Microtubule aster formation and imaging
To form asters, 900 nM SPD-5 droplets were assembled in Droplet buffer including 7.5 % PEG, 0.5 mM DTT, 100 nM TPXL-1, 50 nM ZYG-9, 2 mM GTP and a 2.5 μM (final) mix of Alexa488-labeled and unlabeled tubulin (1:4 molar ratio). Droplets were squashed under pre-cleaned cover slips and imaged as described above.

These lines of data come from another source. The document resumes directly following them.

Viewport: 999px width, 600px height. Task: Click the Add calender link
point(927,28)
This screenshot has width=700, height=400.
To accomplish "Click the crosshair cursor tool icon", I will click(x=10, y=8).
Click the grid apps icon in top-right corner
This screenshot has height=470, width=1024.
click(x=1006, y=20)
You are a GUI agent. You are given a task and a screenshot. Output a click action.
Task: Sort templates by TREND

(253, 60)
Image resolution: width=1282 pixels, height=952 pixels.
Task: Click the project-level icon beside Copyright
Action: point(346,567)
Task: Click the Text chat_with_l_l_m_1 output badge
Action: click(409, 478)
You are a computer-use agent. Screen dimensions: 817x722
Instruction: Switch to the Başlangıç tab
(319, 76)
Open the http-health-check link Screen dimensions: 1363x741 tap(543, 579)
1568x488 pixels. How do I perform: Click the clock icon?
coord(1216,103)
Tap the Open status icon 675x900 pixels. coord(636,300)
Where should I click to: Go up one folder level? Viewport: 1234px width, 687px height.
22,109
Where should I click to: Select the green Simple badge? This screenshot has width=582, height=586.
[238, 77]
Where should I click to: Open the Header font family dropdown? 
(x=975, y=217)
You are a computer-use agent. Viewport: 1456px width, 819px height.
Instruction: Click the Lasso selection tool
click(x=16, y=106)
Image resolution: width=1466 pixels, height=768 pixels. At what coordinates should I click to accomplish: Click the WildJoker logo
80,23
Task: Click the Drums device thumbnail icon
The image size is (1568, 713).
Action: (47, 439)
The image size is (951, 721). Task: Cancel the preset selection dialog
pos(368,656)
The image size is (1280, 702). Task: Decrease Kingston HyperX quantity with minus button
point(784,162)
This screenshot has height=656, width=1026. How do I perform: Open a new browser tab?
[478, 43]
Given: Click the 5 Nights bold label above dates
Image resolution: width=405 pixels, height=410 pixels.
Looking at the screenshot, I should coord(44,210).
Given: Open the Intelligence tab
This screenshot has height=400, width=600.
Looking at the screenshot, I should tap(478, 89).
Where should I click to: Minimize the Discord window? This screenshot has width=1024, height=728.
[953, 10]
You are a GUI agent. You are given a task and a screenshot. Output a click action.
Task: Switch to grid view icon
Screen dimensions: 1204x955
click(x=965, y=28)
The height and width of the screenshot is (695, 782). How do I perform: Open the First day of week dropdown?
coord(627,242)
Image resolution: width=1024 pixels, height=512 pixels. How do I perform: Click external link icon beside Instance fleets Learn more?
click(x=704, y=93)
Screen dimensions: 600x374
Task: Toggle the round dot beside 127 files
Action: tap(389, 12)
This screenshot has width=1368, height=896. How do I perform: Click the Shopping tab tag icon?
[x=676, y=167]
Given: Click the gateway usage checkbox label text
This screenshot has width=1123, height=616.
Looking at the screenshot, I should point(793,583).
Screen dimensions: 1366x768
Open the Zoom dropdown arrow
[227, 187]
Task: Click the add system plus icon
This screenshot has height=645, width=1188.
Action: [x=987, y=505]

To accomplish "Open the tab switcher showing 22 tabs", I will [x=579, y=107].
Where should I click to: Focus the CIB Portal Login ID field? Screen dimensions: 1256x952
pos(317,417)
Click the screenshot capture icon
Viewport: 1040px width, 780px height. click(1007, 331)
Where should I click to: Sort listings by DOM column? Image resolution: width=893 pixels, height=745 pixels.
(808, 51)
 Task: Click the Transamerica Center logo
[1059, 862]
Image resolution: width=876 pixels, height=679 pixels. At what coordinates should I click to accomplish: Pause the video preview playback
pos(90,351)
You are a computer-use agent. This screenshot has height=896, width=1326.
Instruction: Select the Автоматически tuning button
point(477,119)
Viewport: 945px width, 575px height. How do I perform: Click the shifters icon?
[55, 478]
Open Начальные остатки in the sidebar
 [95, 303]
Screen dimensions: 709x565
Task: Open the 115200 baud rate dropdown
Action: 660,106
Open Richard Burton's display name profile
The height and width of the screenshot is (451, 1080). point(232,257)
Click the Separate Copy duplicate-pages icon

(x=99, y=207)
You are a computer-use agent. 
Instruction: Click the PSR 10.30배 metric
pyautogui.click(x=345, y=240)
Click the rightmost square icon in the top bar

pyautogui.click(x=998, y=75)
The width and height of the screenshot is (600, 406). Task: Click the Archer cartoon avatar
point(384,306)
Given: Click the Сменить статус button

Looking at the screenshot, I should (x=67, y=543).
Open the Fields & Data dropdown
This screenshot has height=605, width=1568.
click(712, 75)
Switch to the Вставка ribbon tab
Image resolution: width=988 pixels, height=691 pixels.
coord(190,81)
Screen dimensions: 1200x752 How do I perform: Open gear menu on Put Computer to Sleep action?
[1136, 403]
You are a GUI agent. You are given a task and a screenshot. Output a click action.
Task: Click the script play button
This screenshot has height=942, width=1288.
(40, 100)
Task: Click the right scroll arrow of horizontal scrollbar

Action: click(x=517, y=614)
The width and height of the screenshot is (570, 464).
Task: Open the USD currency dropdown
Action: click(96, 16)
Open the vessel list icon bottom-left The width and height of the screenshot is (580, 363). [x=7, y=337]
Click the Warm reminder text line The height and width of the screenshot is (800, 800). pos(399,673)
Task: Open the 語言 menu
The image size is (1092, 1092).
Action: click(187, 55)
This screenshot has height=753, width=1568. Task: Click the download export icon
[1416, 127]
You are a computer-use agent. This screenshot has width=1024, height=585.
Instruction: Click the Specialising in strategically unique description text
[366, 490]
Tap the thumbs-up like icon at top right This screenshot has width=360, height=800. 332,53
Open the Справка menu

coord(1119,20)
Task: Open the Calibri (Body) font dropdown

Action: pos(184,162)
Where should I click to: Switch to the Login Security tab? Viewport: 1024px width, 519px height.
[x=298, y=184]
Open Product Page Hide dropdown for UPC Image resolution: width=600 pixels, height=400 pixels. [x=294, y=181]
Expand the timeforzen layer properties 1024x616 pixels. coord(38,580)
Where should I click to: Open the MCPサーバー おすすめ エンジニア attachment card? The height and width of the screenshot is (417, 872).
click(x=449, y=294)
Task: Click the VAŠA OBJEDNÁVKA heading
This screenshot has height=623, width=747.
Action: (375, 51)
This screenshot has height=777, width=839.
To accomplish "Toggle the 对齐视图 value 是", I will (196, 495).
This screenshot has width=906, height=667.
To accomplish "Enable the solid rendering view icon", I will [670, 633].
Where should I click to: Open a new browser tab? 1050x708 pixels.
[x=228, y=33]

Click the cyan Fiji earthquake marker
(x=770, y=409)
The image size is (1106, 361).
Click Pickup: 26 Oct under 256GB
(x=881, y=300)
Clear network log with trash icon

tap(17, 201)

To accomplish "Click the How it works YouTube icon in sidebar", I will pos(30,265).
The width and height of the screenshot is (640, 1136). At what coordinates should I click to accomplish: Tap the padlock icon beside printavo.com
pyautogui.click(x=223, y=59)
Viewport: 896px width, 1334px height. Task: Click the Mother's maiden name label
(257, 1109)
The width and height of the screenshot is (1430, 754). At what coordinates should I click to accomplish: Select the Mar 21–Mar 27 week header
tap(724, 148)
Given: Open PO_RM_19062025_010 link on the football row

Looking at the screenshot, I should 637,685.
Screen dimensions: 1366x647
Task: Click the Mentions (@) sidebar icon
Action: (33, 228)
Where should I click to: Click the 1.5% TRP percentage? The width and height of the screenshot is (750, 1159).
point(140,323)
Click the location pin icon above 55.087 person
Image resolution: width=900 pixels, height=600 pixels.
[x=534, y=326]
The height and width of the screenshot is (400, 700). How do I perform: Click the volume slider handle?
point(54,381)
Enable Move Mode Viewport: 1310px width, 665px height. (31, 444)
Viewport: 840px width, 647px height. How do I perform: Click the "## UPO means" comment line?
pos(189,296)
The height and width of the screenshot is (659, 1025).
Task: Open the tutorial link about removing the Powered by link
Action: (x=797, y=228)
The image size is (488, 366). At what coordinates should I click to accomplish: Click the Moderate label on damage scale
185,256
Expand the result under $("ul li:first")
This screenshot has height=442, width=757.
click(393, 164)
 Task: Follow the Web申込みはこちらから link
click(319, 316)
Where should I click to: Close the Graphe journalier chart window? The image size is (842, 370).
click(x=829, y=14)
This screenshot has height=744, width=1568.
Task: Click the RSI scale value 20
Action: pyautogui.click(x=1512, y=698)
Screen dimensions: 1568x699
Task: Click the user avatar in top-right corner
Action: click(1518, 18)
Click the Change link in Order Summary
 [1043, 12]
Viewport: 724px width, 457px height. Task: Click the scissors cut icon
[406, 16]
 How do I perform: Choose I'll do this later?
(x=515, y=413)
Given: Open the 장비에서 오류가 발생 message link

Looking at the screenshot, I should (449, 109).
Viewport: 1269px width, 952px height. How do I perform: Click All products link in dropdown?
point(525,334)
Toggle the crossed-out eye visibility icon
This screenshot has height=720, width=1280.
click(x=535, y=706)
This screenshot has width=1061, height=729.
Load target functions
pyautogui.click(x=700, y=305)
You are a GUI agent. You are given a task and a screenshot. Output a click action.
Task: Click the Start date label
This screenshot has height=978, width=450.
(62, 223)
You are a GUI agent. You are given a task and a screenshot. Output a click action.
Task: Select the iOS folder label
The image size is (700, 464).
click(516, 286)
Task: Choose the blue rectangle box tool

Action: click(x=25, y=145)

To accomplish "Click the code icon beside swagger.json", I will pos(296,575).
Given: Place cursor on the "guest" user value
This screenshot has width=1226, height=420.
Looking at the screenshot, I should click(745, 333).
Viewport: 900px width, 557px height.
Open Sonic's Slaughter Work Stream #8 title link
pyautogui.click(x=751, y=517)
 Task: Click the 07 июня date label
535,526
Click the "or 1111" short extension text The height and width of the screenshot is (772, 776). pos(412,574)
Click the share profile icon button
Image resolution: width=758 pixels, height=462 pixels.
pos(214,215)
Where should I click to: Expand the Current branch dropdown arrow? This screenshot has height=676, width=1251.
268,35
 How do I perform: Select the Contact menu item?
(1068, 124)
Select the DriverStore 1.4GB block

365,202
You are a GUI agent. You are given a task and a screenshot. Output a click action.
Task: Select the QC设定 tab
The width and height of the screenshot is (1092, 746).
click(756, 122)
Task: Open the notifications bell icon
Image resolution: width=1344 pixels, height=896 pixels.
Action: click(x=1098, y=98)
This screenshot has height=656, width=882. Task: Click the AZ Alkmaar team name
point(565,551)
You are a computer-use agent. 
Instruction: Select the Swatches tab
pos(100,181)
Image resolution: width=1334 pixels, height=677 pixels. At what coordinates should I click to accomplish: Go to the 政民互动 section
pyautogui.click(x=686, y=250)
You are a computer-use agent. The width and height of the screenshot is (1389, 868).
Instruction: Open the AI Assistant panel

For TIRF imaging, droplets were assembled in the same way, except that Cy5-labeled and unlabeled tubulin (1:3 molar ratio) were used. After 10 min of incubation, asters were diluted into Droplet buffer containing 7.5% PEG, 10 mM taxol, 40 mM Glucose (Sigma), 130 μg/ml Glucose oxidase (Sigma), and 24 μg/ml Catalase (Sigma), then loaded into a pre-blocked flow chamber. Images were obtained using a Nikon Eclipse Ti microscope equipped with Perfect Focus System, a 1.49 NA PlanApo 100X oil immersion objective, a monolithic laser combiner (Agilent MLC 400), and an electron multiplying charge-couple device (EMCCD) camera (iXon ultra EMCCD, DU-897U, Andor). Illumination settings were as follows: 647-nm laser line at 5 mW, with a Cy5 filter set (exec: 642/20. Dichroic LP 647, em: 700/75) with 100 ms exposure time.
Cryo EM
4 μl of 1 μM untagged SPD5 in 9% PEG was deposited on glow discharge Cupper Quantifoil grids (R2/1, Cu 200 mesh grid, Quantifoil Micro Tools) and plunge-frozen into liquid ethane/propane mixture at close to liquid nitrogen temperature using a Vitrobot® Mark 4 (FEI). The blotting conditions were set to blot force 0, 3.5 s blot time and 2 s drain time. Cryo-transmission electron microscopy observations were performed on a Titan Krios operated at 300 kV (FEI) equipped with a fieldemission gun, a Quantum post-column energy filter (Gatan), and a special heated phase plate holder (FEI). Data was recorded on a K2 Summit (Gatan) direct detector camera operated in dose fractionation mode. Images were collected using SerialEM at 42000x EFTEM magnification, corresponding to a pixel size 0.421 nm, a Volta phase plate at zero target defocus and 10 e−/Å2.
Worm strains and RNAi
C. elegans worm strains were maintained following standard protocols. Worm strains used in this study are listed in Supplemental Table S2.
Acknowledgements
We thank the Protein Expression & Purification and Light Microscopy facilities of MPI-CBG (Dresden). We thank Raul Grover for help with TIRF imaging; Andrea Zinke and Anne Schwager for help with worm maintenance; and Andrei Pozniakovsky for help with cloning DNA constructs. This project was funded by the Max Planck Society and the European Commission's 7th Framework Programme grant (FP7-HEALTH-2009-241548/MitoSys) and a MaxSynBio grant to A.H. J.B.W. was supported by an EMBO fellowship and MaxSynBio. J.M. was supported by EMBO and HFSP postdoctoral fellowships.